Tanrı Tedbil-i Kıyafet Gezer.. Yıllar önce kuzenimden okumak için aldığım fakat bir türlü kapağını açmadığım bu kitap için uygulama üzerinden kitabı övmek isteyeceğim asla aklıma gelmezdi. Uzun bir zamandır kütüphanem de olan bu kitap, varlığını bildiğim ama elim deyip okumadığım bir hazineymiş meğer... Yeni bir kitaba başlamak istediğim bu dönem de arka yüzünü okuduğum Tanrı Tedbil-i Kıyafet Gezer, diğer seçenekler arasından sıyrılarak seçimimi ondan yana kullanmamı sağladı. Yapmış olduğum bu seçimle, hayatın kendi içinde bir matematiği olduğunu ve benim için bu kitabı okumanın doğru zamanı geldiğini anladım.
Kitap, kendini tam anlamıyla keşfedememiş, özgürlüğünü kendi bünyesinde hapsetmiş, bütünü görmek yerine az ile yetinmiş ve yaşamaya dair umudunu kaybettiğini düşünen Alan ile intihar edeceği esnada tanıştığı Dubreuil ile olan dönüşümünü anlatıyor.
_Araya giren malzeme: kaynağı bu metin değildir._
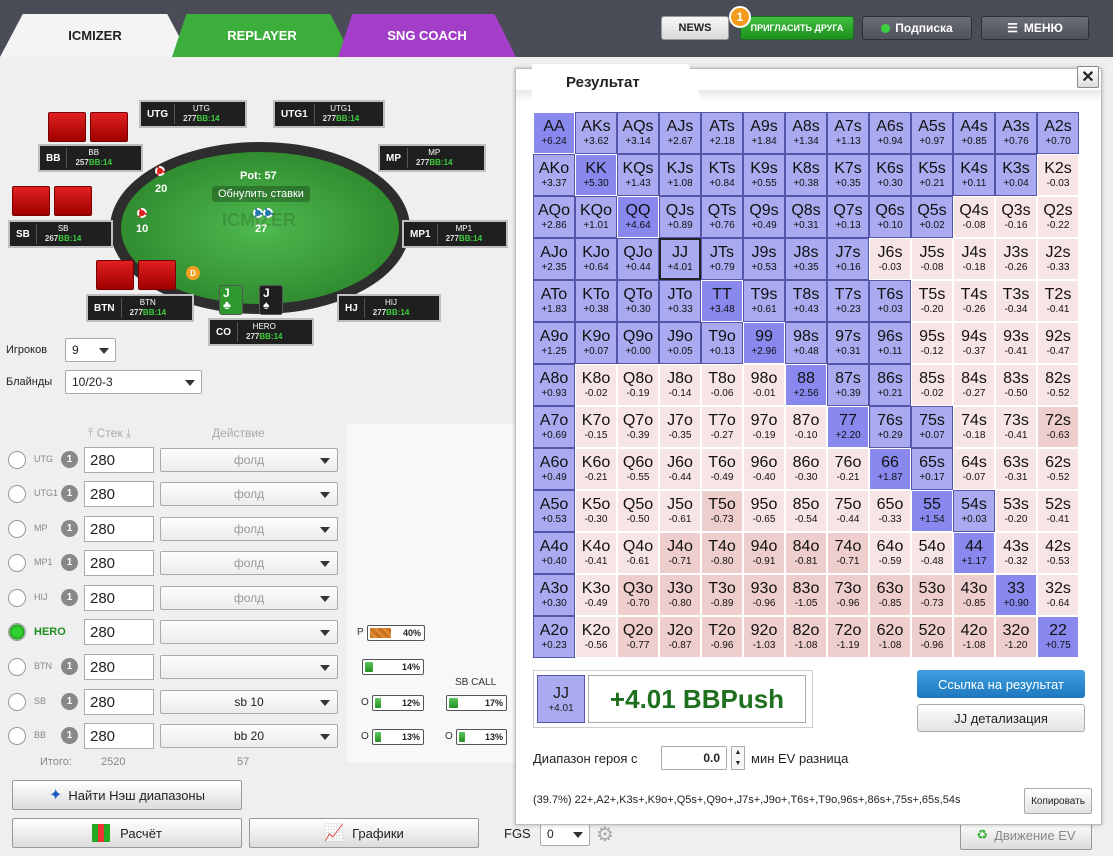 This screenshot has width=1113, height=856. What do you see at coordinates (1058, 801) in the screenshot?
I see `copy-button: Копировать` at bounding box center [1058, 801].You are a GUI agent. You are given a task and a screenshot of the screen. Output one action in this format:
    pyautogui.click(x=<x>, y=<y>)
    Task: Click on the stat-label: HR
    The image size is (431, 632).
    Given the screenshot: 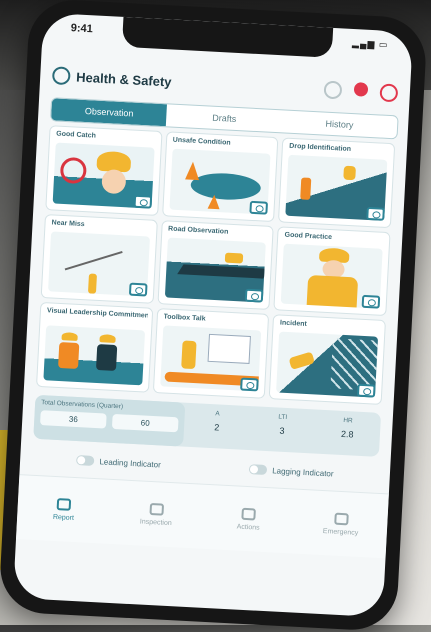 What is the action you would take?
    pyautogui.click(x=348, y=420)
    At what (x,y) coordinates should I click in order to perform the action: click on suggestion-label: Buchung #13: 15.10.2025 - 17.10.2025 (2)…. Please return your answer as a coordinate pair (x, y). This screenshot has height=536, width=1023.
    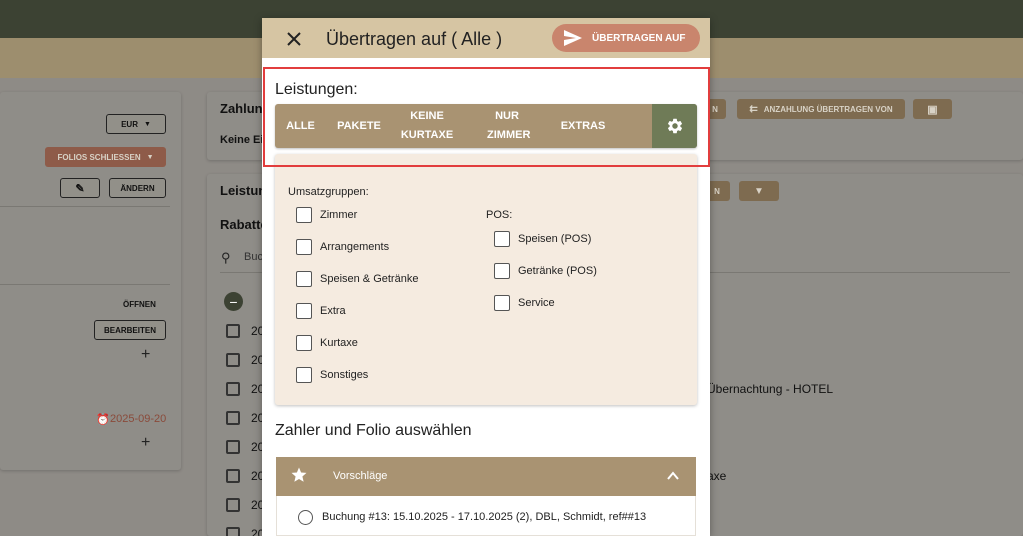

Tanrı Tedbil-i Kıyafet Gezer, klasik diye tabir edebileceğimiz kişisel gelişim kitaplarından kendini oldukça farklı ve ileri de bir yere konumlandırıyor. Yazar, anlatmak istediğini romanın akışıyla öyle güzel anlatıyor ki ister istemez kendinizi ana karakter Alan'ın yerinde buluyorsunuz. Yazarın dili ve olay örgüsü, sizi kitabı bir an önce bitirmekle yavaş okuyup sindirmek arasında bir yerde konumlandırıyor. Ve nihayetinde kitabı bitirerek güzel bir kitap okumanın eşsiz hazzına erişiyorsunuz.
İlk incelememi daha fazla uzatmadan, klasik kişisel gelişim kitaplarında ki bilgi bombardımanına tutulmadan olay örgüsü içerisinde kendinizi sorgulamak ve deneyimlemek istiyorsanız bu kitabı mutlaka okuyun!